Vide intersidéral

d'Lëtzebuerger Land vom 03.01.2020

Pour commencer 2020, l’année qui bégaie, quelle meilleure idée qu’une Interview à l’Interview ? Un des seuls îlots de certitude au milieu d’une ville en pleine métamorphose. C’est sans doute le premier café où je suis entré en arrivant au Luxembourg, il y a 20 ans. Celui où tout le monde se donnait rendez-vous depuis des années car il était à côté de l’arrêt de tous les bus.

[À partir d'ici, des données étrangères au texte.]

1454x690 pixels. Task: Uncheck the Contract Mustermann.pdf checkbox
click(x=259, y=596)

En y restant la journée entière, on pouvait voir défiler toutes les strates de la société : frontalier pas trop pressé d’arriver au travail qui prenait le temps d’un petit espresso, lycéen, employé de banque, fonctionnaire, membre du club des chômeurs, frontalier qui n’avait pas peur de manquer son train et prenait le temps d’une petite bière. Le chantier se termine et, surprise, l’établissement a mieux résisté que la plupart de ses voisins : rien n’a changé, le patron envisage peut-être de repeindre l’intérieur, de refaire les toilettes, mais il sait bien pourquoi les clients viennent. C’est justement pour retrouver des choses qui ne changent pas : le bon café, les journaux, l’ambiance du siècle dernier, les vitres qui s’ouvrent dès les beaux jours venus, même si depuis cinq ans plus personne n’aurait eu l’idée de respirer l’air extérieur, entre les gravats et les vapeurs de bitume.

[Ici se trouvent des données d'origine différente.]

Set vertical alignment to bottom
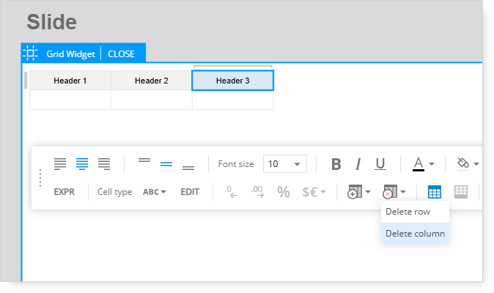The image size is (494, 293). [x=188, y=168]
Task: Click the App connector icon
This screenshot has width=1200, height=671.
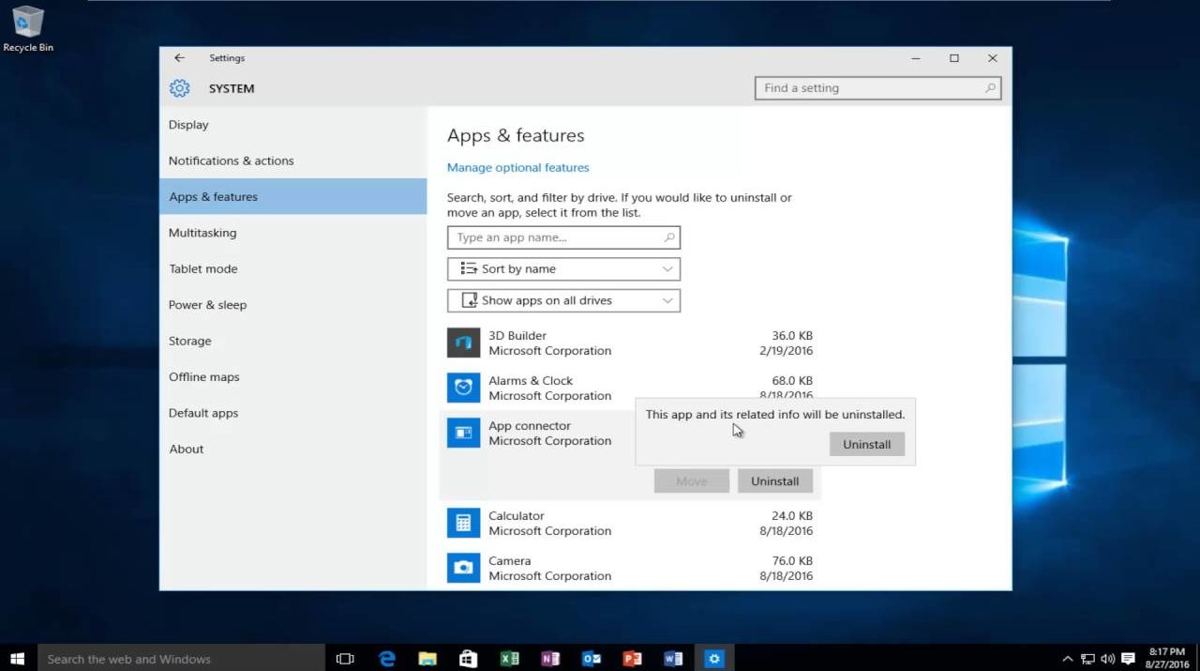Action: pyautogui.click(x=463, y=433)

Et puis, bon, finalement, on ne fait pas une chronique de début d’année pour écrire que rien n’a changé, alors même qu’une nouvelle décennie s’ouvre à nous. Il y a dix ans, on ne connaissait ni Spotify, ni Netflix (arrivé en 2014 au Grand-Duché), ni Digicash (lancé en 2012). Le système de vélos en libre-service était balbutiant, celui des locations de voitures inexistant. Plutôt que voir ce que toutes ces nouveautés nous ont apporté, il pourrait être plus intéressant de se demander ce qu’elles nous ont enlevé !

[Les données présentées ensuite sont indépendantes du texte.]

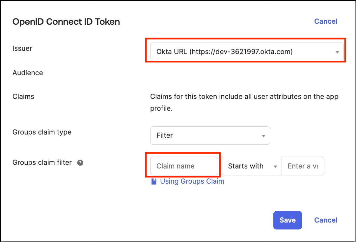Open the Using Groups Claim link
Screen dimensions: 356x242
[192, 181]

Le smartphone, apparu en 2007, a déjà rendu obsolète la radio, le walkman, le portefeuille, la boussole, le bloc-notes, le carnet d’adresses, l’annuaire, le réveil matin, la bibliothèque, la lampe de poche, la calculatrice, le stylo, la console de jeux, le journal du matin (ou du vendredi), l’armoire pleine de DVD, la télé, le GPS… Si ce n’est déjà fait, il remplacera bientôt complètement votre portefeuille, les manuels scolaires de vos enfants, vos clés de voiture, vos classeurs pleins de factures et de fiches de paie. Cette année, il fallait vraiment être nostalgique ou souffrir d’électrosensibilité aggravée pour trouver sous le sapin un Blu-Ray, un DVD ou un disque. Les supports physiques sont en voie d’extinction ! La bonne nouvelle, c’est qu’on économise sur le papier cadeau et qu’on pourra même bientôt célébrer complètement Noël à distance, sans avoir à supporter les querelles de famille et le boudin aux salsifis de la tante Hortense.

Si l’on en croit la science-fiction, la tendance devrait se poursuivre encore quelques décennies. Ainsi, la déco du dernier Star Wars est conforme au minimalisme le plus radical : pas de vaisselier dans la salle à manger du Millenium Falcon, pas de poster de Justin Bieber sur les murs, pas de dressing plein à craquer pour habiller Rey (Chewbacca est évidemment hors concours niveau vestimentaire, tout le monde n’étant pas doté de la pilosité nécessaire pour se vêtir d’une simple cartouchière portée en bandoulière sans nuire aux bonnes mœurs). De quelque côté de la force que l’on se trouve, les architectes d’intérieur ont fait la part belle aux parois lisses et arrondies, avec des néons au plafond et, de temps en temps, une loupiote et deux ou trois machins qui clignotent sur des murs recouverts de plastique thermoformé.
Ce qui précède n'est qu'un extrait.